*** Opening Records shown ***

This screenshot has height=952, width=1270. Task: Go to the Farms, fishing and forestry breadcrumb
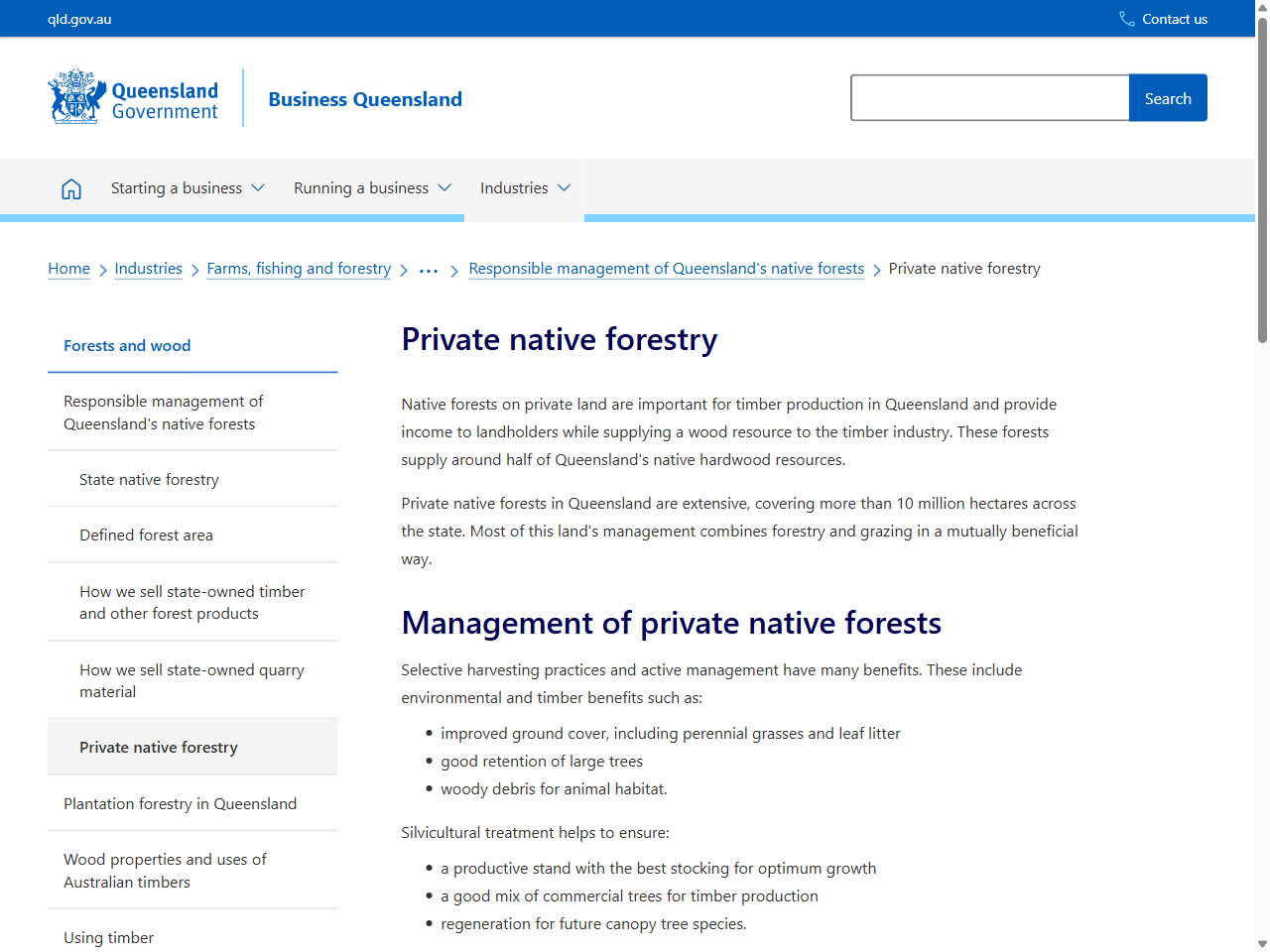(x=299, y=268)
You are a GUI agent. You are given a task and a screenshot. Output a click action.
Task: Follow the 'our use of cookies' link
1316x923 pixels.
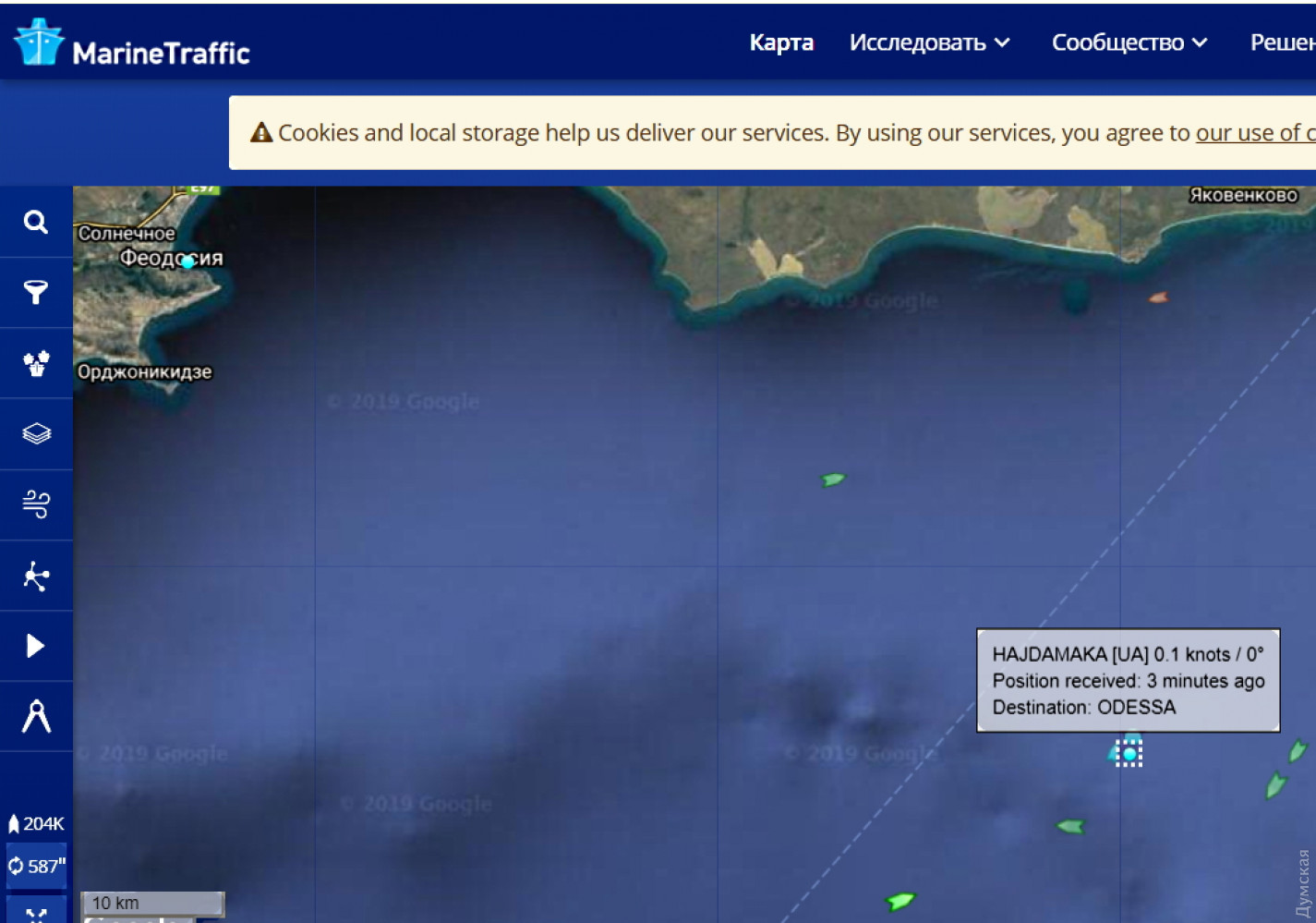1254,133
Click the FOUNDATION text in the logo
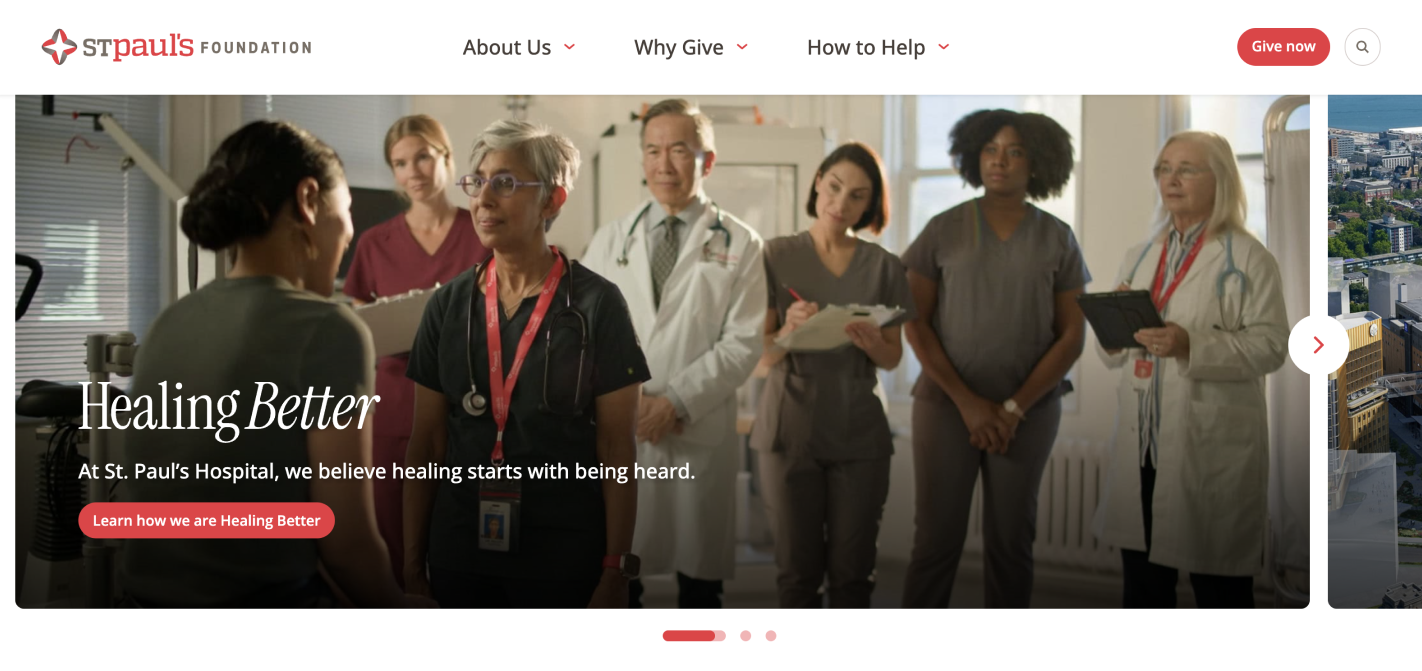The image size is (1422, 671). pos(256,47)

*** Closing Records shown ***

§ Task item
Only the text of the entries above is to be given again, exactly, with the pictures left out.

§ Answer section
This screenshot has height=952, width=1270. Task: Go to the Farms, fishing and forestry breadcrumb
(x=299, y=268)
You are a GUI agent. You are given a task and a screenshot. Output a click action.
Task: Follow the 'our use of cookies' link
1316x923 pixels.
1254,133
Click the FOUNDATION text in the logo
The image size is (1422, 671). pos(256,47)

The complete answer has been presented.